A
Manhattan author, whose best-selling oral history of Hollywood and Los
Angeles just went paperback, died on Monday in a suicide plunge from an
Upper East Side building, officials said.
Jean Stein, Author of 'Edie' and 'West of Eden,' Jumps to Her Death at 83
Her death Sunday was confirmed by a spokesperson for the Nation
magazine in New York City, where Stein’s daughter, Katrina vanden
Heuvel, serves as editor and publisher.
The spokesperson did not reveal the cause of death, but a New York
City Police Department official said that Stein had jumped to her death
Sunday morning from the 15th floor of a Manhattan tower.
A spokesperson at Random House, which published her most recent book, the well-received “West of Eden: An American Place,” issued the shortest of statements in response: “Random House is deeply saddened by the death of Jean Stein.”
Friends who knew her said she had been unhappy in recent years.

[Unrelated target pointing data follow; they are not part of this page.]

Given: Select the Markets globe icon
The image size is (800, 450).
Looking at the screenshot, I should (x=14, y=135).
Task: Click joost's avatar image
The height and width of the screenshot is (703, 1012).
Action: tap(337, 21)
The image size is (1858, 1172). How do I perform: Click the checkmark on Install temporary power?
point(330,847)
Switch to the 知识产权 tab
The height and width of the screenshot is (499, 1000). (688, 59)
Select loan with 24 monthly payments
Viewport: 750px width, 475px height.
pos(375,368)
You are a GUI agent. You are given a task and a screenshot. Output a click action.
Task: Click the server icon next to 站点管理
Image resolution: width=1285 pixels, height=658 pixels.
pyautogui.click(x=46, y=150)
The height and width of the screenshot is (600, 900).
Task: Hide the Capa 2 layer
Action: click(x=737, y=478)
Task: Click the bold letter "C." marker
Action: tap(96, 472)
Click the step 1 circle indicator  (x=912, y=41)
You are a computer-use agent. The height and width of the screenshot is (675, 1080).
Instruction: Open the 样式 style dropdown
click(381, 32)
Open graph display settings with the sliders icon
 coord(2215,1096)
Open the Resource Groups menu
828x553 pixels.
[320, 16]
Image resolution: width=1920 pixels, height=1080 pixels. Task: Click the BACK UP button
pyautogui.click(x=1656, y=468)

“We were very close friends,” said Robert Scheer, a Los Angeles journalist and editor of the political website Truthdig, who had known Stein since the ’60s. “I saw her last month or so. Every time I went to New York, I saw her. And she would come here.”
“She was pretty depressed,” he said. “We were all worried.”
But even in shock, he recalled a small, soft-spoken woman who harbored an incredibly sharp mind.
“She had the respect of the heavy hitters,” he said, “people
who weren’t interested in the small talk — people like Joan Didion,
Jules Feiffer. It was a circle of people who were very tough and
demanding.”
Her 2016 book “West of Eden,”
her most recent oral history, tracked the development of Hollywood and
Southern California through the lives of five powerful Los Angeles
families, such as the Warners and the Dohenys — individuals for whom
roadways and movie studios have been named.